Part Two in the discussion of PR and Legal Counsel as Uneasy Bedfellows and Strategic Partners
The number of hospitals and healthcare providers jumping into social media increases daily. (Check out
Ed Bennett’s impressive resource if you don’t believe me). Like most all consumer-driven businesses, hospitals are eager to reap the value that social media can deliver – often with remarkable cost efficiency.
Healthcare administrators’ apprehensions about the perceived liabilities of social media engagement seem to have abated as marketers have become increasingly adept at addressing management’s main concerns:
"What will we do if someone criticizes us?” Apply standard
service recovery techniques and have a clearly articulated and well posted disclaimer about removing inappropriate posts.
“What can we do about employees spending time on Facebook during work hours?” Have a plain-language
social media policy; propagate it thoroughly and often.
But just as anxiety in the hospital c-suite begins to wane, dyspepsia spreads around the legal department and the attorneys pull out their favorite trump card: HIPAA. The PR vs. legal clash is on.
Fortunately, a growing number of marketing sensitive attorneys are stepping into the discussion, reminding their peers about whom the Health Insurance Portability and Accountability Act applies:
covered entities, meaning hospitals, providers and now authorized business associates. Patients and family members are not covered entities under HIPAA. So it’s not a HIPAA violation for a well-meaning daughter to post that her father received great care at General Hospital after his stroke from uncontrolled diabetes.

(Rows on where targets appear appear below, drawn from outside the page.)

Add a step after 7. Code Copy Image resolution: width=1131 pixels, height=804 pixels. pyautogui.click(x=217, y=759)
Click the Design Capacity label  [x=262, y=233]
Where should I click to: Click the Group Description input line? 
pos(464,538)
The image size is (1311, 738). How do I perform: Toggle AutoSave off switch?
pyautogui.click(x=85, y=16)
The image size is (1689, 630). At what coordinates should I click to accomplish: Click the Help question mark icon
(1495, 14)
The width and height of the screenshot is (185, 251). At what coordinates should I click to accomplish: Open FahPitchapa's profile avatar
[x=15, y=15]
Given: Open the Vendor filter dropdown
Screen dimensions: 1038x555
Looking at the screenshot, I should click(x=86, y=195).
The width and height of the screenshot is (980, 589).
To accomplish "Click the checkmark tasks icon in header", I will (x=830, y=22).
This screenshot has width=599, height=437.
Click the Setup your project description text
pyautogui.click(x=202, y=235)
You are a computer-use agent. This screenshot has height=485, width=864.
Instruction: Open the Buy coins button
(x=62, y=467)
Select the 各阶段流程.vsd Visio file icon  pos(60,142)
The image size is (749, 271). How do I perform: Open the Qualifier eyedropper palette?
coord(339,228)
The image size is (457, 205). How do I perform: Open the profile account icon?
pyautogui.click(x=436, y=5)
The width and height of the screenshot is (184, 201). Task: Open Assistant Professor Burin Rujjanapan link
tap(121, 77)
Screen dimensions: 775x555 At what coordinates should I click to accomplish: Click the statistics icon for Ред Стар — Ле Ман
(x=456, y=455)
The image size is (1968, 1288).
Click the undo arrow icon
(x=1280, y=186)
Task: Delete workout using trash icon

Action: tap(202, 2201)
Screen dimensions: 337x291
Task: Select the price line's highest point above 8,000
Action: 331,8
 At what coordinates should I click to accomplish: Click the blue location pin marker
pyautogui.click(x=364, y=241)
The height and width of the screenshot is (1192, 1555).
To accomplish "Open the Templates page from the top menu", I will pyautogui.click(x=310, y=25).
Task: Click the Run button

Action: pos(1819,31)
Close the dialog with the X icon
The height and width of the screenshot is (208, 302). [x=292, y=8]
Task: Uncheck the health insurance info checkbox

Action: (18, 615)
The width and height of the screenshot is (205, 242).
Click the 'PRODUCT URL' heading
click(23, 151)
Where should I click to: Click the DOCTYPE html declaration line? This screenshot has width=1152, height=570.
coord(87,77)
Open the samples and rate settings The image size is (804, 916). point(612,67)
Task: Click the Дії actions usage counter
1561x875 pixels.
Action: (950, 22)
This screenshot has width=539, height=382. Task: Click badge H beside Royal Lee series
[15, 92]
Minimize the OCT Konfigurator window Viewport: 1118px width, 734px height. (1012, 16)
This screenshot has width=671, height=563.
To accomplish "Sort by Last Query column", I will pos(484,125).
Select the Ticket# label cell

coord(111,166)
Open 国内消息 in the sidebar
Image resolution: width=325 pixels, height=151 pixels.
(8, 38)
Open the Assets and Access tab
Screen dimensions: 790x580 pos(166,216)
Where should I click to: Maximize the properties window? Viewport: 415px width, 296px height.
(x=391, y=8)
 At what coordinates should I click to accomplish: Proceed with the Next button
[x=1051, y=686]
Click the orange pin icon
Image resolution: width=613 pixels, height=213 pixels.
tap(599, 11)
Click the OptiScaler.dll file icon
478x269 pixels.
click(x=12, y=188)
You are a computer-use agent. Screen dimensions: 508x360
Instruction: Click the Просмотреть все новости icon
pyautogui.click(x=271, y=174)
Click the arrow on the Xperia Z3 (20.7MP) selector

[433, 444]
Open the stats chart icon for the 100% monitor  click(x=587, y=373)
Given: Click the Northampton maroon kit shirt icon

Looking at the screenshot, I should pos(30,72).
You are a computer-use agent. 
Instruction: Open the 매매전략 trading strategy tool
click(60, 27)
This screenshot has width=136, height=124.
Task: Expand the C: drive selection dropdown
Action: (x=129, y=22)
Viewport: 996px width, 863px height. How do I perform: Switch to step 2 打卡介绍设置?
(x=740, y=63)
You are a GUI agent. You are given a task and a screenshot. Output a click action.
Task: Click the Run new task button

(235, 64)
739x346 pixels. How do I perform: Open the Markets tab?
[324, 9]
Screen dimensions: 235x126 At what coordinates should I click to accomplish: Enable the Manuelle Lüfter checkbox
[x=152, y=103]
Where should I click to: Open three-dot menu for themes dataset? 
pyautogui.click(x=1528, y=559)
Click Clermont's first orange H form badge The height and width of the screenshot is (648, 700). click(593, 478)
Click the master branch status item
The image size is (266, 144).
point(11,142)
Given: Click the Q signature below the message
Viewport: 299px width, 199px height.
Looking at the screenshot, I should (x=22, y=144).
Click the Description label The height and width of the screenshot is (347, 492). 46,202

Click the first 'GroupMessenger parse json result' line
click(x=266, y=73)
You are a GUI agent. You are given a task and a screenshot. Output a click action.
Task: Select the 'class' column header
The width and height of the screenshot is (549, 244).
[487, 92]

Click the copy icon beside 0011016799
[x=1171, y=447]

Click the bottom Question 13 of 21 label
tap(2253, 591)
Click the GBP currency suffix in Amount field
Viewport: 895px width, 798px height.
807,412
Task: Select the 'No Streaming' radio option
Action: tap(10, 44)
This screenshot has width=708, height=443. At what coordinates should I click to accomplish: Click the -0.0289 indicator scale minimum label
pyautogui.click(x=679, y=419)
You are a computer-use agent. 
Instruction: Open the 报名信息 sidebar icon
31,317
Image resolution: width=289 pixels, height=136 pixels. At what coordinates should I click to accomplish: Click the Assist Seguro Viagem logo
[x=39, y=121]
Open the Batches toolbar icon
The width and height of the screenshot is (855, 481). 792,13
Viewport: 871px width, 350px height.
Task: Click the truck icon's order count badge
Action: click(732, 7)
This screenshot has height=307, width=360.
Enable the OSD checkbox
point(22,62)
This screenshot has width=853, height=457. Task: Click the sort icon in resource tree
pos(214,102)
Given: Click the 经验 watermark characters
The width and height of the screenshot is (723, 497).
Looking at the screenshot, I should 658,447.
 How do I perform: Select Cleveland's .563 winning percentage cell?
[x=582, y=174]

Media and internet attorneys will also explain there is no liability for General Hospital to sponsor or even own the site on which the daughter makes the post. Providers of interactive services (such as a Facebook fan page or hospital blog) are protected by provisions of the
Communications Decency Act. So long as the social media team at General understands it should
never edit posts (though it is free to remove them), the liability just isn’t real.
This is not to suggest that hospitals and other healthcare providers should enter into social media blindly. But if your market research and planning indicate it’s time to go social, legal concerns needn’t keep you in Web 1.0.